I am aware of other variations which have smaller than the (so far unconfirmed) 17 needed for most sudoku, but I have not seen a variation which does 4 regular partitions of the grid. I suspect with four partitions, less than 10 numbers would need to be specified for a unique solution. Have you experienced a sudoku variation of this type ( with four or more partitions )?

Gerhard Paseman, 2009.10.29
motris[info]motris on October 30th, 2009 05:07 am (UTC)
Re: More regions, less givens
I've certainly seen puzzles like what you are describing; the closest in a minimal sense is probably this puzzle from Wei-Hwa although an 8 given version, the absolute minimum, might be possible.
[info]stigant on October 30th, 2009 09:02 pm (UTC)
These had some very nice deductions. As a side note, it's interesting that an error early in a puzzle can make the puzzle really difficult, but an error midway through usually makes the puzzle a lot "easier" while an error at the end has little effect on the difficulty of the solve.
Robert Hutchinson[info]ertchin on November 1st, 2009 03:57 am (UTC)

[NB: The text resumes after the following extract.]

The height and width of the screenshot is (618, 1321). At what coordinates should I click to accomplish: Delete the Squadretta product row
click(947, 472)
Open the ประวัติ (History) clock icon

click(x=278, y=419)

Having some trouble with the first two--I keep hopping back and forth between them. Probably just haven't had all the constraints seep thoroughly enough into my brain yet. Or maybe I should be making notes, which is hard to do in MS Paint.

BTW, just got your two sudoku books in the mail today! I've only spent a few minutes looking at each, but they're very nice, what with the introductions and the framing and all. (Oh, and I guess the puzzles are good too.)